- **The exercise**:
Retype the records character for character, starting at the line that contains "You are a computer-use agent. This" and ending at the line that contains "pyautogui.click(x=10, y=76)", with both of those lines included.

-- Listed entries start --

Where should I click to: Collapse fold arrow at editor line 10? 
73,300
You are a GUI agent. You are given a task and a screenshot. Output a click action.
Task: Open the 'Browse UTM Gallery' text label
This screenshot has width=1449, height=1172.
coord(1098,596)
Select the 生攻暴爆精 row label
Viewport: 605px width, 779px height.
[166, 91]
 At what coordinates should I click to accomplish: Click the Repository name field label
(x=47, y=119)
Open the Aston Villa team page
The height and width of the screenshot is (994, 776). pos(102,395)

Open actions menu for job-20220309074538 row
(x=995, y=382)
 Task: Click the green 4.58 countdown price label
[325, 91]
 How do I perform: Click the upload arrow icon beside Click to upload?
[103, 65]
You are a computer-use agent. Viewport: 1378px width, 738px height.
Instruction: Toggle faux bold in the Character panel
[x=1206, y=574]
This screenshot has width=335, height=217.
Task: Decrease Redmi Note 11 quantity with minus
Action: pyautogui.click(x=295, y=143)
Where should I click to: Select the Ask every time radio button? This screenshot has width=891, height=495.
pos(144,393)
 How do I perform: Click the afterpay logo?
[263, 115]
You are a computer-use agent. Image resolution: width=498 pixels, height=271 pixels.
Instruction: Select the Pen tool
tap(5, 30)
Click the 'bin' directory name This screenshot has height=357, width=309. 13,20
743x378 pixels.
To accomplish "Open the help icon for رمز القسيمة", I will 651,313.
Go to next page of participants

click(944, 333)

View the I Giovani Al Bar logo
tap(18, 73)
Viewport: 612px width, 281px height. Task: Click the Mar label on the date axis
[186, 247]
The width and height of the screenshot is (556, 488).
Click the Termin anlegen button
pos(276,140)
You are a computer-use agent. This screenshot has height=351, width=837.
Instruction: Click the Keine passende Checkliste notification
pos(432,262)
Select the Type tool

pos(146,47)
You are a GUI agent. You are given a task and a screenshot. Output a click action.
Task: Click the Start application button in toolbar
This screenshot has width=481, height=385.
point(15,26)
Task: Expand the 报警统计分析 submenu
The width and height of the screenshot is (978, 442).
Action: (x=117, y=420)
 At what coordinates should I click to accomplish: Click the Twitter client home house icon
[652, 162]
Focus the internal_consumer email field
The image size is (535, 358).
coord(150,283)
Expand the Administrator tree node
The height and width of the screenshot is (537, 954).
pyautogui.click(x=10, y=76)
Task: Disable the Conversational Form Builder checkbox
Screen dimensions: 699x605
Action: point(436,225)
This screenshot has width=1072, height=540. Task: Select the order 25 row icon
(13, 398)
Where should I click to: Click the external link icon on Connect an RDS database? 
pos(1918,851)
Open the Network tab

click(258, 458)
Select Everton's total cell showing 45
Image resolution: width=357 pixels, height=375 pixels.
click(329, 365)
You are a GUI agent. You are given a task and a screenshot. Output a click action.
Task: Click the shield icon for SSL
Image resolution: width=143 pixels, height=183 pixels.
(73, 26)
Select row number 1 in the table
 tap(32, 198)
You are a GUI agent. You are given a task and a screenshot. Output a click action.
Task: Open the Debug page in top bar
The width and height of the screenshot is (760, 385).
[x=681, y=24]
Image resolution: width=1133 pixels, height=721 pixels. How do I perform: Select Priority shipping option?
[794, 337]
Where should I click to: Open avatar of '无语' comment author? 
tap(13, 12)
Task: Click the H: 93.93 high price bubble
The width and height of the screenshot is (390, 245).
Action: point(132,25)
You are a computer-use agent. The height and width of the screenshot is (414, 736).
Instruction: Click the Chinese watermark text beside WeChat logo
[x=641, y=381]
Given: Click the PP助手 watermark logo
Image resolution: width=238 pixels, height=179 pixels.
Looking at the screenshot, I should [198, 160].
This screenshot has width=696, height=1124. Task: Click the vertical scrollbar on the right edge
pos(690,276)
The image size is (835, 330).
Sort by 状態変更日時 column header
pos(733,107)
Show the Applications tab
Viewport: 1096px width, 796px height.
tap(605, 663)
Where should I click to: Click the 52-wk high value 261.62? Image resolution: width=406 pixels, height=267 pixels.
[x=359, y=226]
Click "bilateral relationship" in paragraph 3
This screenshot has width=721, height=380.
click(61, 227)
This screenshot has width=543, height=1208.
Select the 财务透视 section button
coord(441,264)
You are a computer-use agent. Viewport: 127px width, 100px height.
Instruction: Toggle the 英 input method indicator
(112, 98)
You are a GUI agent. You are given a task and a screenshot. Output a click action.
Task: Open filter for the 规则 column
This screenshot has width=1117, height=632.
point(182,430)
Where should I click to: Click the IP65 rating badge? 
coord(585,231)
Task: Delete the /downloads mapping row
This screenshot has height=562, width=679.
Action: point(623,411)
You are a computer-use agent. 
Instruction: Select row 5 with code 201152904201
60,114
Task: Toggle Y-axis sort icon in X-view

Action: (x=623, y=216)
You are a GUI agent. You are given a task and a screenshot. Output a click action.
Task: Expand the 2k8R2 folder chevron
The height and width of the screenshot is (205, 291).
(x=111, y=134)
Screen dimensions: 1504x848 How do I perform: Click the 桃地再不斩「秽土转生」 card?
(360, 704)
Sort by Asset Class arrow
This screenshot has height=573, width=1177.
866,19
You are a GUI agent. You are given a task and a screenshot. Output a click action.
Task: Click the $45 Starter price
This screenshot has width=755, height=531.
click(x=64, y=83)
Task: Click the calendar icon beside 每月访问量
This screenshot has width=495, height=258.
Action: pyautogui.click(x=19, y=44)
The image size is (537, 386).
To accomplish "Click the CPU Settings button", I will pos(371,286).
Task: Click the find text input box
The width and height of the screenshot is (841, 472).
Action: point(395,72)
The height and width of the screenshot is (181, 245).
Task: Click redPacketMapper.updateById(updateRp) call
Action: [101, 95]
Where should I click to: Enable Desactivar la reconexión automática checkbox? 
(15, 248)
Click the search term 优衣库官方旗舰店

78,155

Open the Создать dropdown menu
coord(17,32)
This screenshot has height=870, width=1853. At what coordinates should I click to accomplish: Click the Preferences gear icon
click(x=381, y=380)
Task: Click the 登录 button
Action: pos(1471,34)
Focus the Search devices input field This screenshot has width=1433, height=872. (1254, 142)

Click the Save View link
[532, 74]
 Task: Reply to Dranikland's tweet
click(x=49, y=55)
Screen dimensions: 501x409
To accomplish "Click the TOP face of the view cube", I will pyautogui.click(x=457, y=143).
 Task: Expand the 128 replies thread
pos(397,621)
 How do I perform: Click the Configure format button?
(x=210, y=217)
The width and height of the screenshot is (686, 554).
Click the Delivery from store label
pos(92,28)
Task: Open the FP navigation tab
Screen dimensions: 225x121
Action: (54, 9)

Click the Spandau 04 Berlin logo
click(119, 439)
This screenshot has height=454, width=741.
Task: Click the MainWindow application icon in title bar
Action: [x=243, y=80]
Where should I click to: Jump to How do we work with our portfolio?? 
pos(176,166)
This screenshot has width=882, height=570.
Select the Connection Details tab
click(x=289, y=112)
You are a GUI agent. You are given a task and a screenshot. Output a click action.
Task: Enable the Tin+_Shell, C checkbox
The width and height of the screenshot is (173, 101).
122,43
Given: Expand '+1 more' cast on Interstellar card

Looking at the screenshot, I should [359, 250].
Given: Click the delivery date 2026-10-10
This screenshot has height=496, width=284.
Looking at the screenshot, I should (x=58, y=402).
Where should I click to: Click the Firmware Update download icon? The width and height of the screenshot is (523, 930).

-- Listed entries end --

- **Result of this exercise**:
You are a computer-use agent. This screenshot has height=351, width=837.
Instruction: Click the Keine passende Checkliste notification
pos(432,262)
Select the Type tool

pos(146,47)
You are a GUI agent. You are given a task and a screenshot. Output a click action.
Task: Click the Start application button in toolbar
This screenshot has width=481, height=385.
point(15,26)
Task: Expand the 报警统计分析 submenu
The width and height of the screenshot is (978, 442).
Action: (x=117, y=420)
 At what coordinates should I click to accomplish: Click the Twitter client home house icon
[652, 162]
Focus the internal_consumer email field
The image size is (535, 358).
coord(150,283)
Expand the Administrator tree node
The height and width of the screenshot is (537, 954).
pyautogui.click(x=10, y=76)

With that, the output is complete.